Além dessas ações, fiscal, contabilidade e TI devem trabalhar sobre a mesma massa de teste. A área fiscal valida o fundamento e o enquadramento; TI valida integração, performance e estabilidade; contabilidade confirma o reflexo dos lançamentos; e as áreas de negócio verificam se o processo operacional continua executável sem atalhos manuais.

Riscos e pontos de atenção

  • Deixar testes para a data de produção.
  • Duplicar preenchimento de classificação quando o Portal passar a determiná-la.
  • Não alinhar despachante, fiscal e TI.

Outro risco relevante é considerar a autorização de um documento como prova suficiente de correção tributária. Em 2026, houve flexibilizações de validações técnicas em determinados DF-e, mas RFB e CGIBS esclareceram que isso não equivale a uma dispensa automática da obrigação material ou acessória aplicável. Assim, controles internos continuam necessários mesmo quando o autorizador não rejeita o XML.

Como validar a implementação

Uma validação robusta deve comparar pelo menos cinco camadas: dados mestres, memória de cálculo, XML ou documento eletrônico, lançamentos gerados nos módulos posteriores e resultado contábil/fiscal. Para cenários críticos, vale manter evidências com entrada utilizada, saída esperada, XML, log e aprovação da área tributária. Quando houver integração externa, inclua também o retorno do serviço e o identificador de correlação.

A empresa também deve acompanhar fontes oficiais em rotina recorrente. A Reforma está em implantação e cronogramas, notas técnicas, tabelas de classificação e orientações podem ser atualizados. O desenho mais resiliente é aquele que aceita mudança de regra por parametrização e atualização oficial, reduzindo dependência de código fixo.

Conclusão

O ponto central de Duimp e Reforma Tributária: o que muda em setembro de 2026 é transformar a Reforma Tributária em um processo controlado de dados, regras e testes.
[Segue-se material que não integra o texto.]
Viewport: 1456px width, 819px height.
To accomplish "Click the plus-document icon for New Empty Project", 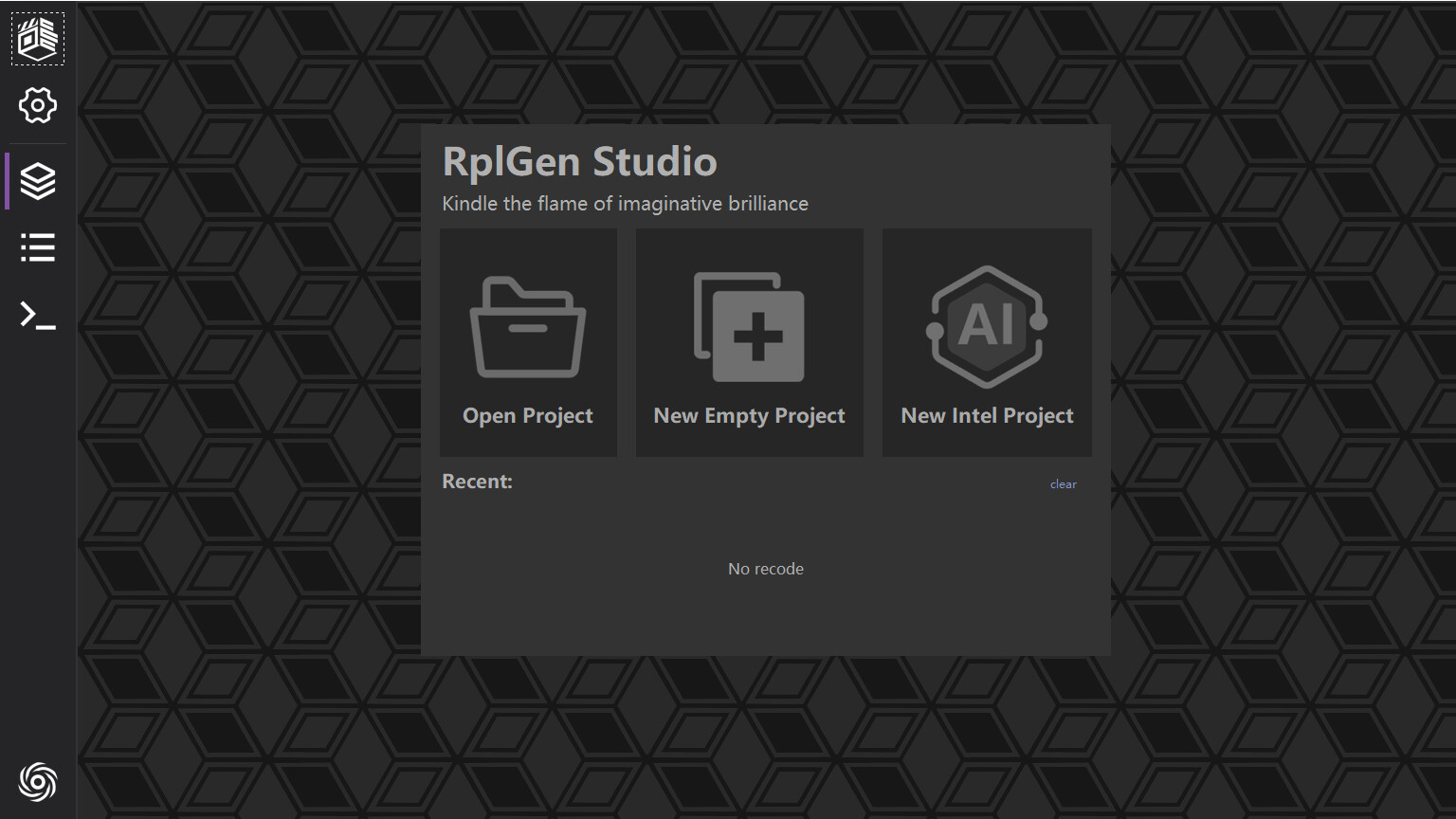I will point(749,327).
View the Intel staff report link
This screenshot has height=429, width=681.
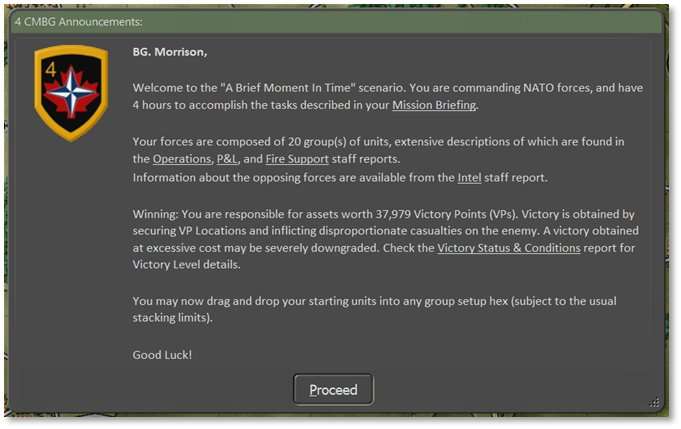click(469, 178)
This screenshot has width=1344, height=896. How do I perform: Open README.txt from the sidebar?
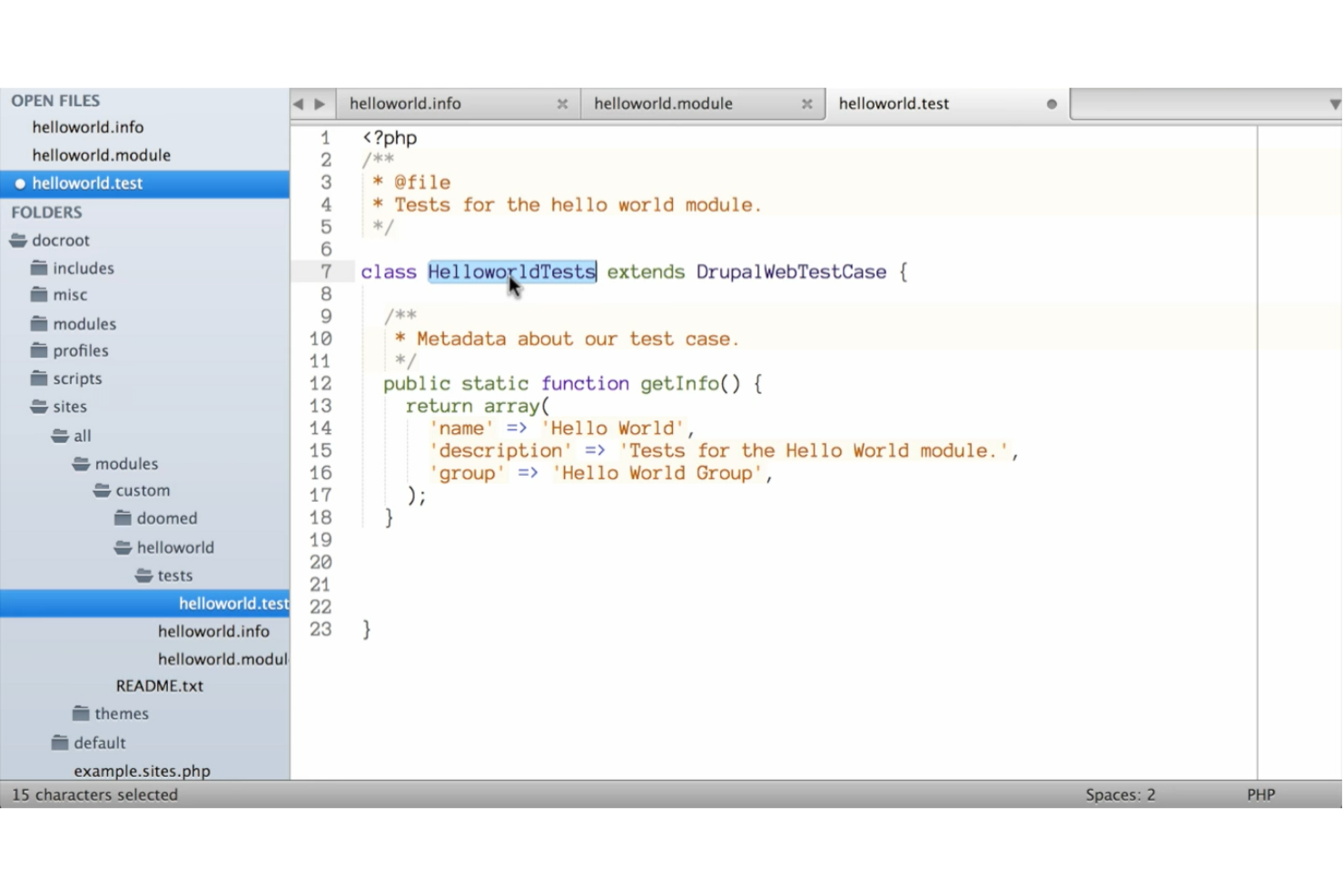(160, 685)
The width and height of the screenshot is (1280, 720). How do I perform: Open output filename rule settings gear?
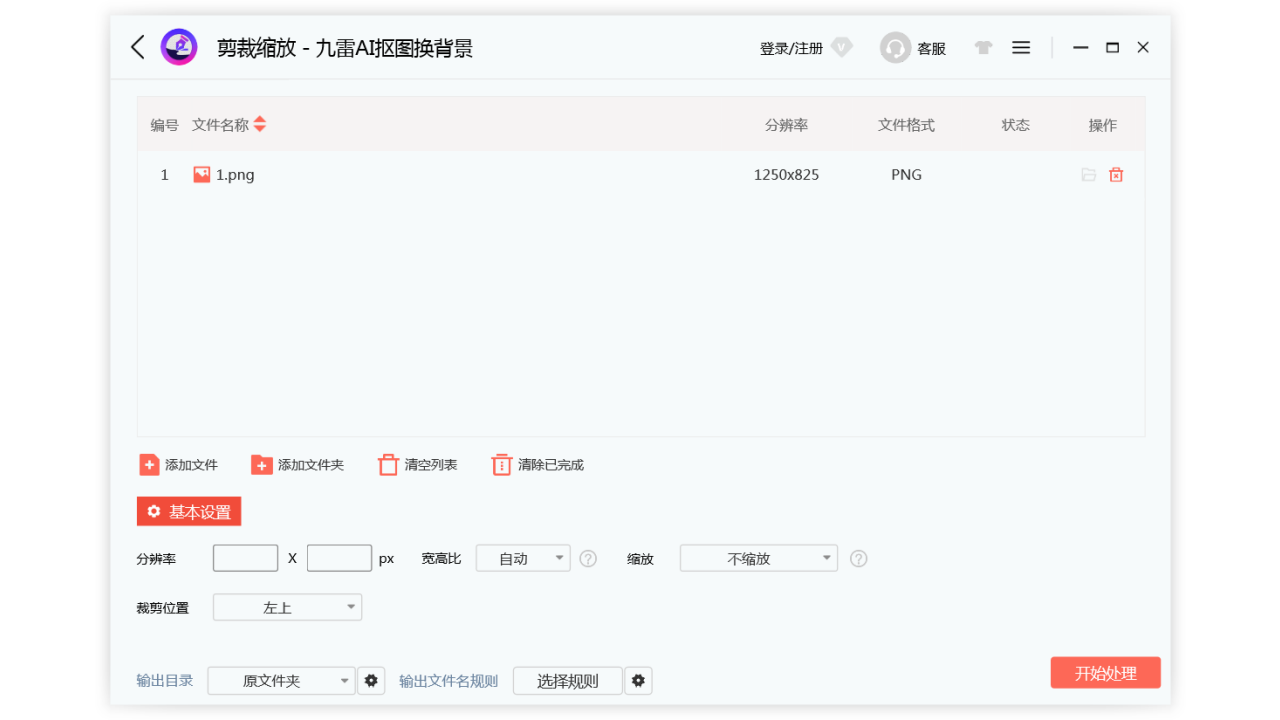point(638,681)
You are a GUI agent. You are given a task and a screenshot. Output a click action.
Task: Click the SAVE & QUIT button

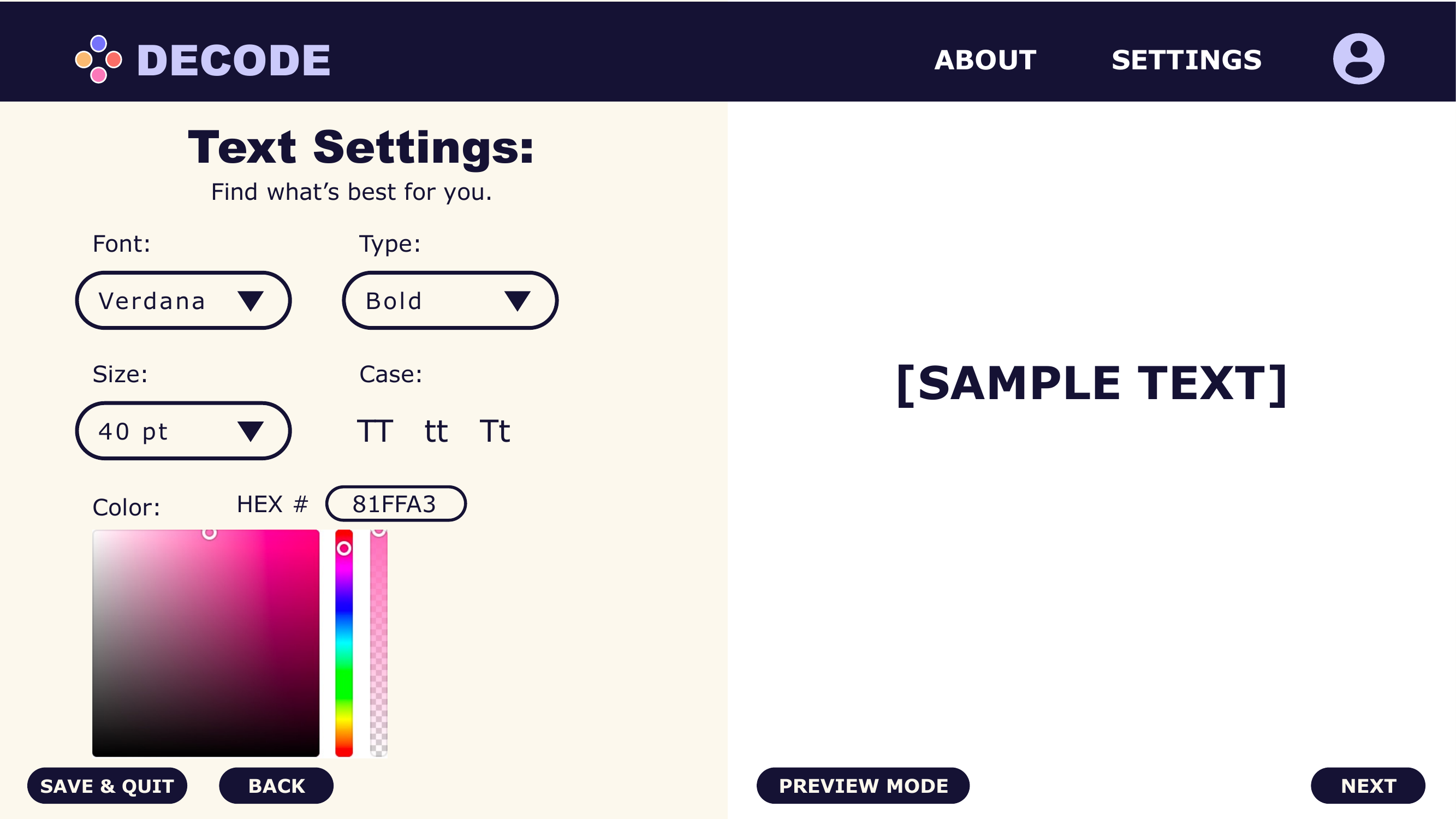tap(107, 786)
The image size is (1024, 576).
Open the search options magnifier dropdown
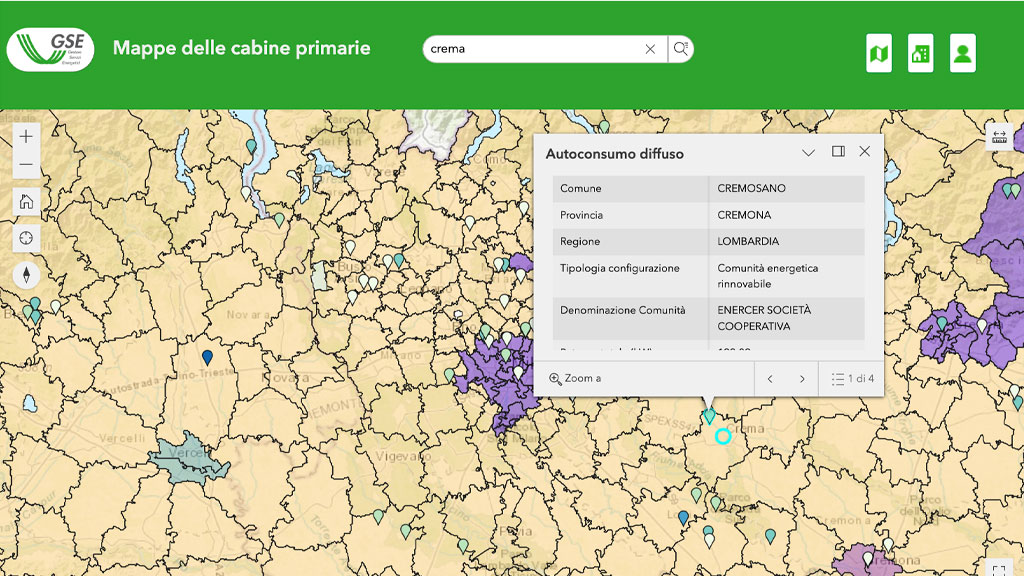point(680,49)
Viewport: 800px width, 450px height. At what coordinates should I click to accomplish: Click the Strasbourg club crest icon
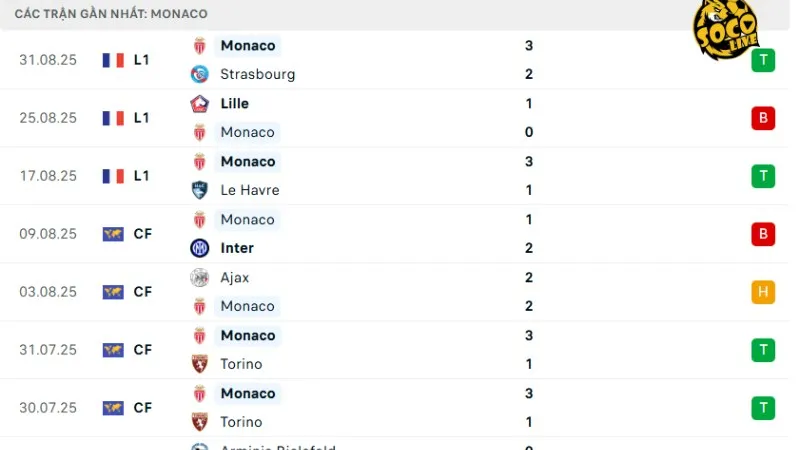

O Protheus pode ser parte importante dessa adaptação, desde que a equipe trabalhe com documentação oficial, segregue fatos confirmados de expectativas futuras e trate cada mudança como alteração de negócio com impacto sistêmico. A prioridade não deve ser apenas “emitir a nota”, mas assegurar que a operação completa permaneça coerente do cadastro à contabilidade e à apuração.

Fontes e referências

  1. Reforma Tributária do Consumo - instruções sobre os novos campos da Duimp — Receita Federal do Brasil · Acessar fonte · acesso 2026-08-31
  2. Cross Segmentos - TOTVS Backoffice Linha Protheus - SIGAEIC - Como realizar o cadastro ou a atualização das alíquotas vinculadas à NCM? — Central de Atendimento TOTVS · Acessar fonte · acesso 2026-08-31
  3. Legislação da Reforma Tributária do Consumo — Receita Federal do Brasil · Acessar fonte · acesso 2026-08-31
  4. Receita Federal e CGIBS esclarecem adiamento das regras de validação dos documentos fiscais eletrônicos — Comitê Gestor do IBS - CGIBS · Acessar fonte · acesso 2026-08-31
Aviso educacional

Este artigo é informativo e não substitui orientação profissional individualizada.